# ESTRATTO DELLA FONTE
"""
Il cinema, a sua volta, registra un tentativo di incursione negli spazi di Perry Rhodan con il film S.O.S. aus dem Weltall (1967), una coproduzione italo-tedesco-spagnola per la regia di Pino Zeglio distribuita in Italia con l’eloquente titolo di Quattro – tre – due – uno… morte!, che fu girata in gran parte sulle isole Canarie (gli scenari desolati di Fuerteventura avrebbero dovuto simulare l’ambientazione lunare) e in cui Lang Jeffries svolgeva la parte del protagonista. Il film tradisce tutta l’inadeguatezza del basso budget di cui è dotato, ma con il passare del tempo, come spesso avviene con operazioni di questo tipo, è assurto al rango di vero e proprio cult, e non soltanto per gli (anzi soprattutto per i non) appassionati della serie (“leggendario” per la sua bruttezza, lo definisce Klaus N. Frick, che lo assume a campione del trash). Si segnalano anche tre Hörspiele (drammi radiofonici, un genere particolarmente caro al pubblico tedesco) nel 1976 e numerose operazioni di merchandising, con pupazzi, modellini di astronavi, armi giocattolo e così via (i cultori di Perry Rhodan sembrano nutrire una predilezione per i dettagli tecnici o pseudo-tecnici) e persino due dischi che hanno goduto di un discreto successo in hit parade: Countdown (1971) di un certo Sherman Space e Two Million Lightyears From Home del gruppo olandese dei Sensus.
"""
# DATI MOSTRATI
"""
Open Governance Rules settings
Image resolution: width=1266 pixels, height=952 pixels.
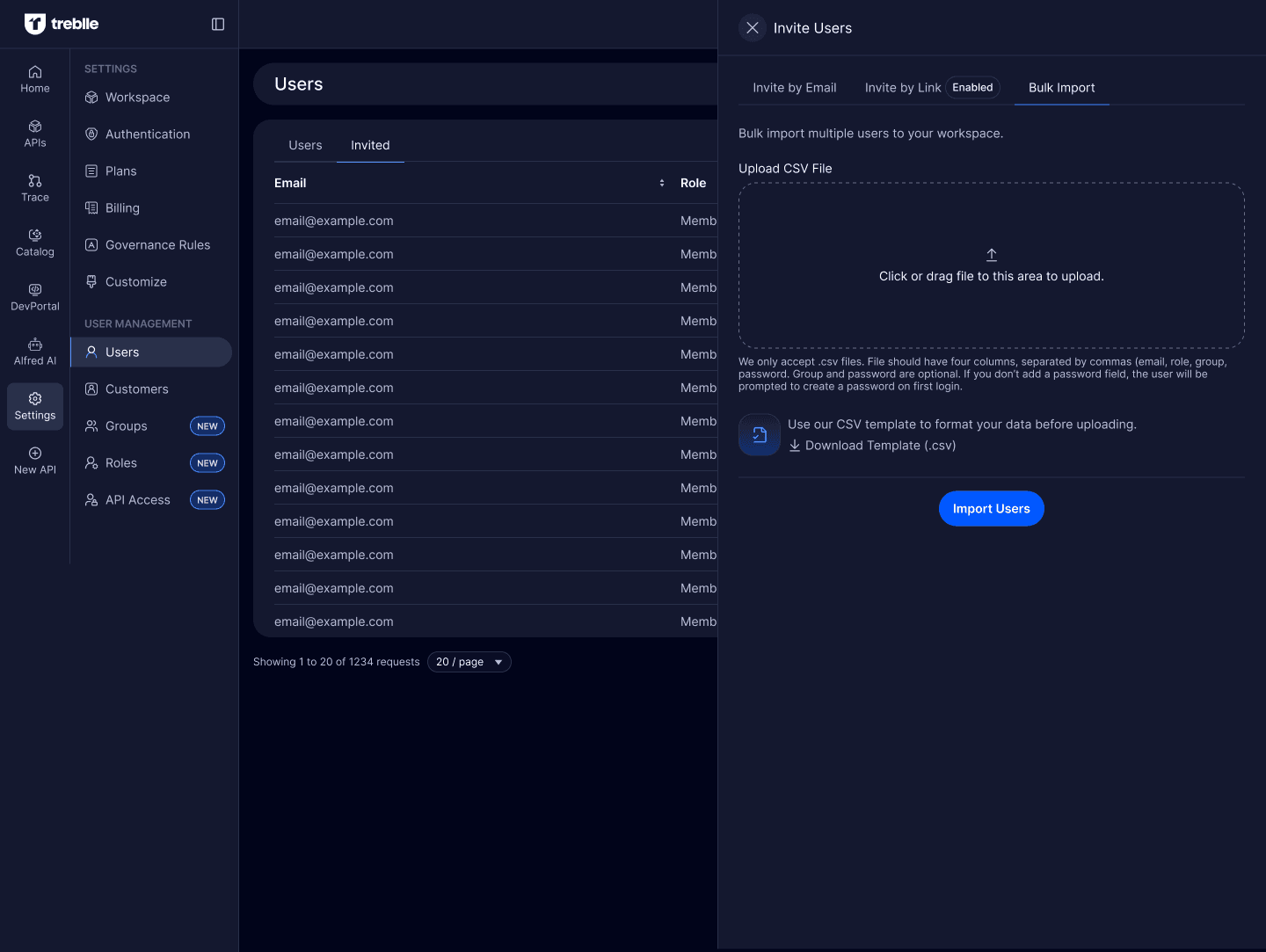pyautogui.click(x=157, y=245)
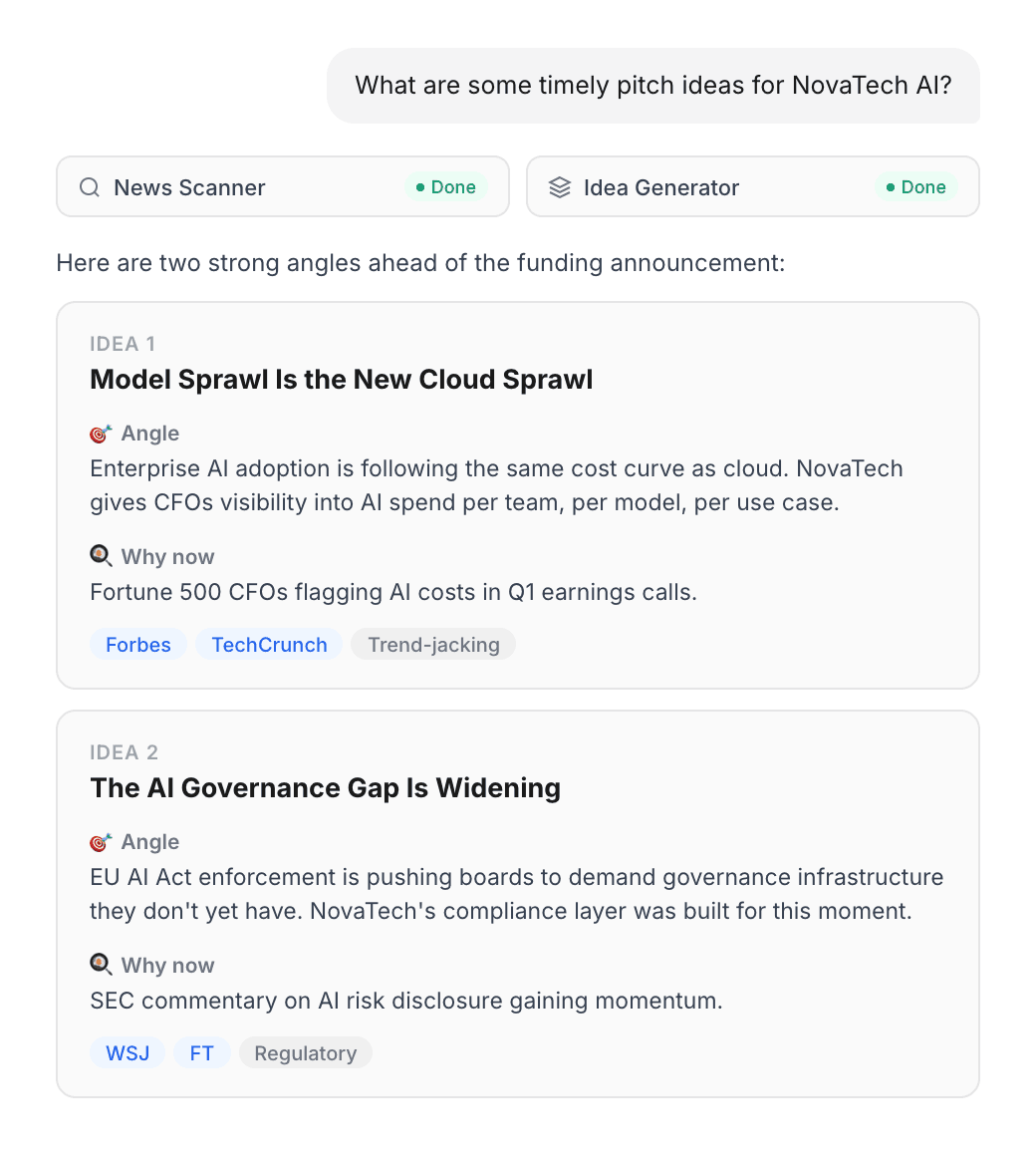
"""
# ELENCO DEI COMPITI
- A) Secondo il brano su Perry Rhodan, dove fu girato in gran parte il film S.O.S. aus dem Weltall?
- B) Traduci in inglese questa frase del brano su Perry Rhodan: "Il film tradisce tutta l’inadeguatezza del basso budget di cui è dotato, ma con il passare del tempo, come spesso avviene con operazioni di questo tipo, è assurto al rango di vero e proprio cult, e non soltanto per gli (anzi soprattutto per i non) appassionati della serie (“leggendario” per la sua bruttezza, lo definisce Klaus N. Frick, che lo assume a campione del trash)."
- C) Scrivi il seguito del brano su Perry Rhodan, ripartendo subito dopo l'ultima frase riportata.
Il materiale è separato dal brano su Perry Rhodan.

# RISULTATI PER COMPITO
- A) In gran parte sulle isole Canarie.

- B) The film betrays the full inadequacy of its low budget, but over time, as often happens with productions of this kind, it has risen to the rank of a true cult film, and not only for fans of the series (or rather, above all for non-fans) ("legendary" for its awfulness, as Klaus N. Frick calls it, taking it as a prime example of trash).

- C)
Al di là di queste iniziative, in fondo sporadiche o collaterali al fenomeno principale (il merchandising si sviluppa e si rivela particolarmente fiorente intorno alle serie fantascientifiche che diventano oggetto di culto, come dimostrano anche gli esempi di Star Trek o di Guerre stellari), una vera esplosione di attività correlate a Perry Rhodan si è avuta con l’espandersi e il diffondersi della Rete, grazie alle immense possibilità che essa offre agli appassionati di entrare in contatto tra loro, di scambiarsi informazioni, di organizzare incontri, mailing list, istituire club e centri di discussione e così via, nonché alla stessa casa editrice di presentare nel modo più accattivante i propri prodotti, fino a costruire un vero e proprio universo virtuale in cui i personaggi incontrati sulla carta acquistano un volto, una storia, un contesto tangibile (al momento attuale il sito ufficiale si trova all’indirizzo https://www.perry-rhodan.net).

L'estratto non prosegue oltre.